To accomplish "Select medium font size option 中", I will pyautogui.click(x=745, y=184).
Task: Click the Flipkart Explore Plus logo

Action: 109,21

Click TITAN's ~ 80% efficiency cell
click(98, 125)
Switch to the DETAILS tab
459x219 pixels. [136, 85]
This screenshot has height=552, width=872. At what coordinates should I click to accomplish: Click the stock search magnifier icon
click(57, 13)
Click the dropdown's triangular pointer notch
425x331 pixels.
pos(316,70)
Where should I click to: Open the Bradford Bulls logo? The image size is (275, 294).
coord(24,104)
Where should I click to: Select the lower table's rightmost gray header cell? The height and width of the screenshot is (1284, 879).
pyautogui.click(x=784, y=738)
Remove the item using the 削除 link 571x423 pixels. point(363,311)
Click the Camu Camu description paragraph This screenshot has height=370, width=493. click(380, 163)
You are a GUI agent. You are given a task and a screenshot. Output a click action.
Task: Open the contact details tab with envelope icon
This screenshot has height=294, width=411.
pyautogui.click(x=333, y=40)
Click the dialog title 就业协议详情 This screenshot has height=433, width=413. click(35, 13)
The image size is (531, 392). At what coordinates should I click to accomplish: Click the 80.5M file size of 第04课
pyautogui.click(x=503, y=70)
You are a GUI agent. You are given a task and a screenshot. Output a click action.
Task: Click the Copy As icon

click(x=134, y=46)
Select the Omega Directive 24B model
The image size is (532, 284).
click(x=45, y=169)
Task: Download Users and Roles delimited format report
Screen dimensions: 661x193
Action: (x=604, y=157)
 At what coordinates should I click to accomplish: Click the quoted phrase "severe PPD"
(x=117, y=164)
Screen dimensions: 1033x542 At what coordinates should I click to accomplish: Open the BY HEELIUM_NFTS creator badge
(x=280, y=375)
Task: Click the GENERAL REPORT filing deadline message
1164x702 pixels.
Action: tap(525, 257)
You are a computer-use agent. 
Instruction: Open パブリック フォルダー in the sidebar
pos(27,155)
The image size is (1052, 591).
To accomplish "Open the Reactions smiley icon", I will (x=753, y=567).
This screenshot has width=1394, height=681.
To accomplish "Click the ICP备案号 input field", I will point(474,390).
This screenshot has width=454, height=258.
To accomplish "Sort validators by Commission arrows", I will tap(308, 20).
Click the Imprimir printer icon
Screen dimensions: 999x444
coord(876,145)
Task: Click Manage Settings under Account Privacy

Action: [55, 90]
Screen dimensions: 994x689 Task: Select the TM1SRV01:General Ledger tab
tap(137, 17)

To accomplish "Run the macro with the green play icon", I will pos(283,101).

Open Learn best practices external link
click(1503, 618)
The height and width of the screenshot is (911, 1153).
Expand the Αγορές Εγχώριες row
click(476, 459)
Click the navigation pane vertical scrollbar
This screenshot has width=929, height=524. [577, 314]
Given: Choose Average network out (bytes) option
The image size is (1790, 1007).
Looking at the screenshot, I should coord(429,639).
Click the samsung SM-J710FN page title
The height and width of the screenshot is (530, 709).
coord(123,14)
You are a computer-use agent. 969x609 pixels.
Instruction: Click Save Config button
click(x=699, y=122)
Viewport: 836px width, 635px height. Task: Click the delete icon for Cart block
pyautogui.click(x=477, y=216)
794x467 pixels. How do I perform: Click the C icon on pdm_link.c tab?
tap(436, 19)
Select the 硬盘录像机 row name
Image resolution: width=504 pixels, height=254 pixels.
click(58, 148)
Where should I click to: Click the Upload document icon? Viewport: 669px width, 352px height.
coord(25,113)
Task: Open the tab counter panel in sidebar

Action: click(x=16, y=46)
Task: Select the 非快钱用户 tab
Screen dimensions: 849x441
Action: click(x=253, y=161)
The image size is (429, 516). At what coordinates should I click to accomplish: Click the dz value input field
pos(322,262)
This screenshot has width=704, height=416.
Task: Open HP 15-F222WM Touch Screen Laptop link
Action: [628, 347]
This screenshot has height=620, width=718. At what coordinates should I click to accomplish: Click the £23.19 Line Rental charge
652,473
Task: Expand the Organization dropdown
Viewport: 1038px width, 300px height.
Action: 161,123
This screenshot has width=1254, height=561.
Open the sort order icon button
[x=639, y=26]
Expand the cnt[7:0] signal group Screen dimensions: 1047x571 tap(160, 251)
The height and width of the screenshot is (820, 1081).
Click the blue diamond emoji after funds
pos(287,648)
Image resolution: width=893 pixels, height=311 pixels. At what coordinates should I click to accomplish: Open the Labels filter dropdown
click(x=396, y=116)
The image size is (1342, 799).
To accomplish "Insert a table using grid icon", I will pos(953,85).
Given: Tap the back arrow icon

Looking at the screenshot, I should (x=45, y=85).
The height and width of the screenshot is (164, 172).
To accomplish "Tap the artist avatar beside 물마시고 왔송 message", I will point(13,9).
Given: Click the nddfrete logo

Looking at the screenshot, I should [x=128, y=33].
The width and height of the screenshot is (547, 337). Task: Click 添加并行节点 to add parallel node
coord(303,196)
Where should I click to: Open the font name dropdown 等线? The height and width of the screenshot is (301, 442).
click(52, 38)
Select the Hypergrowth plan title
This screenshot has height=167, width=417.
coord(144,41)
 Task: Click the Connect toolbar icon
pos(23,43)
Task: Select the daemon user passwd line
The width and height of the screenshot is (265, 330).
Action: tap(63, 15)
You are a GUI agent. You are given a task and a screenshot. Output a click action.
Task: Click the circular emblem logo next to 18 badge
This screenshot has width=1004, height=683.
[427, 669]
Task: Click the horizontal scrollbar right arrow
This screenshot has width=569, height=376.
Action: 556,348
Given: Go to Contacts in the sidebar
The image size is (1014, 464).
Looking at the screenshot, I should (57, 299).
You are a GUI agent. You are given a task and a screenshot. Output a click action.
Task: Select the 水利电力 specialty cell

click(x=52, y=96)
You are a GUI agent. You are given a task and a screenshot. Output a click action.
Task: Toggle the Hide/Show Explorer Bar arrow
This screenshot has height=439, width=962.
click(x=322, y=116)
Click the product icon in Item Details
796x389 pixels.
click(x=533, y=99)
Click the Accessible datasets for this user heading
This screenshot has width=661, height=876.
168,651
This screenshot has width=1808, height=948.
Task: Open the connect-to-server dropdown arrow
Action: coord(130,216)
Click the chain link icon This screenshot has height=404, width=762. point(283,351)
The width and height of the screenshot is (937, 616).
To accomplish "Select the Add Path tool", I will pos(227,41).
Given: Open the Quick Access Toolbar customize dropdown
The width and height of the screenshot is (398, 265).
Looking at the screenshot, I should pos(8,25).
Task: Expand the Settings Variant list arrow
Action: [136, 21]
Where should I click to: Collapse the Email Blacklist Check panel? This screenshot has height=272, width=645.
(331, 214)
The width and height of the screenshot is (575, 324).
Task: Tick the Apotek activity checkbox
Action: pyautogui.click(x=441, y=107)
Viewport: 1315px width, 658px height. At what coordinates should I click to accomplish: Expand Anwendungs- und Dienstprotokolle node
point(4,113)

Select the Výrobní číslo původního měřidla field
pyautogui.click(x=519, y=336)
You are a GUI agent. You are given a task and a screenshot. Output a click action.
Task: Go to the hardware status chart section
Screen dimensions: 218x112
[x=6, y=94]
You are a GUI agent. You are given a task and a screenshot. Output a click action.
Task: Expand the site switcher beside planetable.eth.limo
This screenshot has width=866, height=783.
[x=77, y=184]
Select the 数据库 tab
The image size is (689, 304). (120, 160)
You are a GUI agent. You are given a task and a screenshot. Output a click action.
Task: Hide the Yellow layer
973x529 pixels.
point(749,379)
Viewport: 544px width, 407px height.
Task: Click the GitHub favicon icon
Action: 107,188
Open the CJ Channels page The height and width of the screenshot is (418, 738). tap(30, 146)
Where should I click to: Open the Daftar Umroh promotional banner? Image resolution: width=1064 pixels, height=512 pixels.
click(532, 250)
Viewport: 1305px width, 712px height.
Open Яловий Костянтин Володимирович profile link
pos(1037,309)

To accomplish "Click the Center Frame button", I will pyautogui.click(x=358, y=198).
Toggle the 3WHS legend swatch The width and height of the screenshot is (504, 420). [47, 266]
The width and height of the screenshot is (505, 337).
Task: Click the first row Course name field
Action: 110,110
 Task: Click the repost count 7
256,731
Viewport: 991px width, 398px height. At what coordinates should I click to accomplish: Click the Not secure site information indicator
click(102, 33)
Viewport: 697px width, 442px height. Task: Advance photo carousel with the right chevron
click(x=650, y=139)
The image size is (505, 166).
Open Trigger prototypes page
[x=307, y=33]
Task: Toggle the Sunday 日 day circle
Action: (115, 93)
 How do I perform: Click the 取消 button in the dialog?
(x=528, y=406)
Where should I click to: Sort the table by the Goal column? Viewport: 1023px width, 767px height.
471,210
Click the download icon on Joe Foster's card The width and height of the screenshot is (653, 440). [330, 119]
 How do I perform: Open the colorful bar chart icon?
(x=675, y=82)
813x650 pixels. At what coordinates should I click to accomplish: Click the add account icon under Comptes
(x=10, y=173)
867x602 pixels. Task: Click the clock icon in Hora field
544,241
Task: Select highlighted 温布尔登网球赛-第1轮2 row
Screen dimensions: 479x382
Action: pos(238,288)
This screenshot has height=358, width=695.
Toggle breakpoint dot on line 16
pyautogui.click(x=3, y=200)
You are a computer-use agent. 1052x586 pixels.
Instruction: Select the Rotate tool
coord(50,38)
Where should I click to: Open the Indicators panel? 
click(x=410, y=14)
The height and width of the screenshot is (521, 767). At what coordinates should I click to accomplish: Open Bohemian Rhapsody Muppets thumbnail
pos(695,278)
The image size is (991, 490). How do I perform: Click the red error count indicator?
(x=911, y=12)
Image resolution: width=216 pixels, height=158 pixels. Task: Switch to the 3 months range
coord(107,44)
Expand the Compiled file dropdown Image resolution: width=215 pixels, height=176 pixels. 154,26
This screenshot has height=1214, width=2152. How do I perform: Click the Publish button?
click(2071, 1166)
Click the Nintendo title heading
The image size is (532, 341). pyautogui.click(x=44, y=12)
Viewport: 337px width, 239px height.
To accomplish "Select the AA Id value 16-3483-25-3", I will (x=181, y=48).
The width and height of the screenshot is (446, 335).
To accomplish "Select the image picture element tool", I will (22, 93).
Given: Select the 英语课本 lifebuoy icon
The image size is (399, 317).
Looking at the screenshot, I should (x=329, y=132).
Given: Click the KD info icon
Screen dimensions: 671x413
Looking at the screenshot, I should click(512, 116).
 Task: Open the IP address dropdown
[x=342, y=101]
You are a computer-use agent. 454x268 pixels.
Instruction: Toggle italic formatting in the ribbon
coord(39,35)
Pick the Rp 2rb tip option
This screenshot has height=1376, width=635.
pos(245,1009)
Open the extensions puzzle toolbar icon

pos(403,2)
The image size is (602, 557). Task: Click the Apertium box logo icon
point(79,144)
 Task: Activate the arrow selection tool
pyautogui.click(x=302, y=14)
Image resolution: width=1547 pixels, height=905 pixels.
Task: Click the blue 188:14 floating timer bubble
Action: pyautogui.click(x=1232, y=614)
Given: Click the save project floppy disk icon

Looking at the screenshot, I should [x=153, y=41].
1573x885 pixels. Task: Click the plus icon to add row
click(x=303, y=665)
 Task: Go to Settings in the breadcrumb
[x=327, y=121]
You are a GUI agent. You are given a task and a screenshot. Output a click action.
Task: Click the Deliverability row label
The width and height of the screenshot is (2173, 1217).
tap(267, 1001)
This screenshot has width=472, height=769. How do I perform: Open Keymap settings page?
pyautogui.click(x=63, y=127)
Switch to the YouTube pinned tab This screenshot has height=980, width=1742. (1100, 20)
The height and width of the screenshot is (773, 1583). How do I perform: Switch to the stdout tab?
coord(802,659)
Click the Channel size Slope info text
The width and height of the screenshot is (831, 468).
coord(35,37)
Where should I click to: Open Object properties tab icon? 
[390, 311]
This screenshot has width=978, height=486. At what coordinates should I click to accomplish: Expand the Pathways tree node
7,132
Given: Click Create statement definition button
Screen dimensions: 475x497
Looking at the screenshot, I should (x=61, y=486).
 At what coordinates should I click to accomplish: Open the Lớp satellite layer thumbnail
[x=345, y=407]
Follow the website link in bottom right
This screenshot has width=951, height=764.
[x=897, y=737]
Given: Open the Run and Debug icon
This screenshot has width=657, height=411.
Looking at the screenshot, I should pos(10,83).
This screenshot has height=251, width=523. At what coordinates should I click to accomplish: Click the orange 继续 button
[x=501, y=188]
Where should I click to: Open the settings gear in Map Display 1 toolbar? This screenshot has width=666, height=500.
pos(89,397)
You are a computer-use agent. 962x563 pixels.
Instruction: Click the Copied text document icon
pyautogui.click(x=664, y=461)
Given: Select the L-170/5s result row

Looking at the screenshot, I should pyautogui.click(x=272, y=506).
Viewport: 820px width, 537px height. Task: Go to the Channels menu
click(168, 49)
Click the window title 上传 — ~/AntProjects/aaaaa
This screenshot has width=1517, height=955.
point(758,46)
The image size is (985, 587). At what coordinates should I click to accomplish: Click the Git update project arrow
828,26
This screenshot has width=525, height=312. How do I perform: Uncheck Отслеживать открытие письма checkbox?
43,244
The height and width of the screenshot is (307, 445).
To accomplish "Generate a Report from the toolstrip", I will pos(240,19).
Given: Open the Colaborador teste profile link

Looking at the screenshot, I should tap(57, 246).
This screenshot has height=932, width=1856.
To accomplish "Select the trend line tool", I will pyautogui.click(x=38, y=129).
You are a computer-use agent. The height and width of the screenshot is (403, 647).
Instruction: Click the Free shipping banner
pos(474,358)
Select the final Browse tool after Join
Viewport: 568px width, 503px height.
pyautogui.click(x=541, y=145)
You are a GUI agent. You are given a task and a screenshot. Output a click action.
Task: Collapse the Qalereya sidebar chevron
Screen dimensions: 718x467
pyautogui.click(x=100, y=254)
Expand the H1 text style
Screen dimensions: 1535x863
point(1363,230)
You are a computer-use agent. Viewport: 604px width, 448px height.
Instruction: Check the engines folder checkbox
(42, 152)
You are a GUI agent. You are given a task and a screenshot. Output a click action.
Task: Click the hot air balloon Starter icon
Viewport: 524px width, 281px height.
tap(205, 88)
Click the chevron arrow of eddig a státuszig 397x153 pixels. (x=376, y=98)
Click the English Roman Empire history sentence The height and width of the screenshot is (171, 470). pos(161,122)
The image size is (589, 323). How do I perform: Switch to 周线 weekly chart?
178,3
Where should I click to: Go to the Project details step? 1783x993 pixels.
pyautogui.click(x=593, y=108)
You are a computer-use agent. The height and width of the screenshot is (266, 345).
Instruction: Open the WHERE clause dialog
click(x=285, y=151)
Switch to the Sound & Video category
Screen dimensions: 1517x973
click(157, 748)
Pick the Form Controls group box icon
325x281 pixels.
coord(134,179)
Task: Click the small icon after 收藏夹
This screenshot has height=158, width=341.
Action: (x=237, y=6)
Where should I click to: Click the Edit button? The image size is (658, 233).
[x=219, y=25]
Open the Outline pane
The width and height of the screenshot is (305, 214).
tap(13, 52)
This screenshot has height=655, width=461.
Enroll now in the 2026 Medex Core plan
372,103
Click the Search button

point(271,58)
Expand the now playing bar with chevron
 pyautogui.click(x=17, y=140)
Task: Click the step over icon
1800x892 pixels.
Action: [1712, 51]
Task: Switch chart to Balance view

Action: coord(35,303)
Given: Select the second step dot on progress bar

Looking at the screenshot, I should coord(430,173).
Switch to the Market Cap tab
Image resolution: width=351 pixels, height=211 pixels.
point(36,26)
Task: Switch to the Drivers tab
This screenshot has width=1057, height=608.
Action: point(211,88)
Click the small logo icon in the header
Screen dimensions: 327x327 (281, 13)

+ + +

Report each line of the data above that contains the string "logo", copying every such line in full.

#### RIGHT ANSWER
Task: Click the Flipkart Explore Plus logo
Where should I click to: Open the Bradford Bulls logo? The image size is (275, 294).
Given: Click the nddfrete logo
Task: Click the circular emblem logo next to 18 badge
The image size is (602, 557). Task: Click the Apertium box logo icon
Click the small logo icon in the header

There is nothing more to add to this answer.